=== Action item ===
The data below holds a line containing "Given: Go back" and a line containing "Zoom out using"; please quote exactly those two lines and every line between them, and nothing else.

(Provided data begins)

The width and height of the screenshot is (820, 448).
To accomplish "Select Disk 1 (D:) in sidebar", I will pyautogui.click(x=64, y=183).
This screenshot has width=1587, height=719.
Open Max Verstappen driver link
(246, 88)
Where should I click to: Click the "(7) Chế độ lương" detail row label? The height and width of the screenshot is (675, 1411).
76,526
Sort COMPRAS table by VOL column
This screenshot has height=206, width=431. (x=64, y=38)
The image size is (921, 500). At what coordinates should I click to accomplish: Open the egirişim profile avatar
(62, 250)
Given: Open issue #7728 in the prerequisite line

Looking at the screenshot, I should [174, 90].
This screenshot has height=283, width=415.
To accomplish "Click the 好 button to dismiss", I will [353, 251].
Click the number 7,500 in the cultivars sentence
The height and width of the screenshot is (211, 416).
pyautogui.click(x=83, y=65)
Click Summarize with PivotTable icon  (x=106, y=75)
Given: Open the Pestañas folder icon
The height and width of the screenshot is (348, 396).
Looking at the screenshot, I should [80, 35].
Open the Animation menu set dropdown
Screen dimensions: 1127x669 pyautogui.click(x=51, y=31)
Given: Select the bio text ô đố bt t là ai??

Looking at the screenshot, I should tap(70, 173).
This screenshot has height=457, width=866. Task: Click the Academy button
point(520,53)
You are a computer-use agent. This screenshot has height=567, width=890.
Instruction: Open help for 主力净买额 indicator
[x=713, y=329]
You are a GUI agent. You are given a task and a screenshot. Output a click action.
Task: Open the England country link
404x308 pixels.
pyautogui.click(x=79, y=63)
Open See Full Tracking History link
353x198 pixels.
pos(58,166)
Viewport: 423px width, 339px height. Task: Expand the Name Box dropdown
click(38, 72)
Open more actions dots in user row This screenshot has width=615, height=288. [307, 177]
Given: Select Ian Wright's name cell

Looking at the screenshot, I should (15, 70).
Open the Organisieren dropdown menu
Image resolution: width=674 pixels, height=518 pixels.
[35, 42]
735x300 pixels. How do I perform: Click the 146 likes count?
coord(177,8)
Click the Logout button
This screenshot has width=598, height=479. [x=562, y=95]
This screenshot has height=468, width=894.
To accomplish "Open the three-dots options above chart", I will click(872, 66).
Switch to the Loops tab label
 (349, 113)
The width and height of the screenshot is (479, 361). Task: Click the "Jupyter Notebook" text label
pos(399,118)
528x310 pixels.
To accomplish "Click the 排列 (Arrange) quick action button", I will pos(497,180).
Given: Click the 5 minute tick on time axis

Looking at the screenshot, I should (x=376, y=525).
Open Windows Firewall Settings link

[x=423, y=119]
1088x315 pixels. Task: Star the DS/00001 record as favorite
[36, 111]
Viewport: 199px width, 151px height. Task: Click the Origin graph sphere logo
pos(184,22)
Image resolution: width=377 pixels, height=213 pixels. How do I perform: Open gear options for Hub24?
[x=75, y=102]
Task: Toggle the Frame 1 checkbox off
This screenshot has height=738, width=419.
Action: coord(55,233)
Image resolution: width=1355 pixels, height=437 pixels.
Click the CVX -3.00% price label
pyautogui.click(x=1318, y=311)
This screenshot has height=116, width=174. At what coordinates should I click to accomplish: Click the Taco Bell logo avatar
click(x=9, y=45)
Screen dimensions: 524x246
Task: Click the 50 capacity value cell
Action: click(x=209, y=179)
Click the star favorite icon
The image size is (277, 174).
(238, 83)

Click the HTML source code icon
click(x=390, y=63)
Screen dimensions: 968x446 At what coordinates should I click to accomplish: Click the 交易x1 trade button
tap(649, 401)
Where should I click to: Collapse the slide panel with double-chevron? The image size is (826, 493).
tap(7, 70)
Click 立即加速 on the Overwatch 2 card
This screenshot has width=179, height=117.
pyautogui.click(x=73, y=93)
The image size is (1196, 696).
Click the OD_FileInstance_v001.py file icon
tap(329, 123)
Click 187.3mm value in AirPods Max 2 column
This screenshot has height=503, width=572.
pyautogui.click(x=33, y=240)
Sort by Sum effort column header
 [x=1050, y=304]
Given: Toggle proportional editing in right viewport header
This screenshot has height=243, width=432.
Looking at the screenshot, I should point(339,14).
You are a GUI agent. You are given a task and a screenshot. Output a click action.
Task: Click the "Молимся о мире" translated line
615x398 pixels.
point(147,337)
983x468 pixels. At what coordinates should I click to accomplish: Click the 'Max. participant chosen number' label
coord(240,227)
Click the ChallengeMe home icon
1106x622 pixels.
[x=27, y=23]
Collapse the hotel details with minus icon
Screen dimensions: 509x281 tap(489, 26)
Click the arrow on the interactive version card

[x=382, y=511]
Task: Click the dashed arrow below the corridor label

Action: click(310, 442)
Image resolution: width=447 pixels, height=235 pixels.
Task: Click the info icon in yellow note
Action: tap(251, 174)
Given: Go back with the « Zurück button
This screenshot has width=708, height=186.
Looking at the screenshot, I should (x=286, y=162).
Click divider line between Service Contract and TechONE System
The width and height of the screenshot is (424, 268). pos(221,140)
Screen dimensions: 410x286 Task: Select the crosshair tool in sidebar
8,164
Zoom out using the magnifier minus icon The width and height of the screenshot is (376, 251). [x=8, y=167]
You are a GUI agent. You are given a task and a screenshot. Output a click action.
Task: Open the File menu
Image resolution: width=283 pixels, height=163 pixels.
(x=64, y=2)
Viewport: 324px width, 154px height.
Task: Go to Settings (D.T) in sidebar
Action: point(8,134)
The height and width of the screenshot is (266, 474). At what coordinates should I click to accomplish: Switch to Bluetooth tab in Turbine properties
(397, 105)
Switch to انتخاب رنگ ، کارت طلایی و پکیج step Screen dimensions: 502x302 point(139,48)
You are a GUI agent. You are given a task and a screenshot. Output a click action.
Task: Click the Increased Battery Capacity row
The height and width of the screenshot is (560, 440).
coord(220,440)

(Provided data ends)

=== Response box ===
Given: Go back with the « Zurück button
This screenshot has width=708, height=186.
Looking at the screenshot, I should (x=286, y=162).
Click divider line between Service Contract and TechONE System
The width and height of the screenshot is (424, 268). pos(221,140)
Screen dimensions: 410x286 Task: Select the crosshair tool in sidebar
8,164
Zoom out using the magnifier minus icon The width and height of the screenshot is (376, 251). [x=8, y=167]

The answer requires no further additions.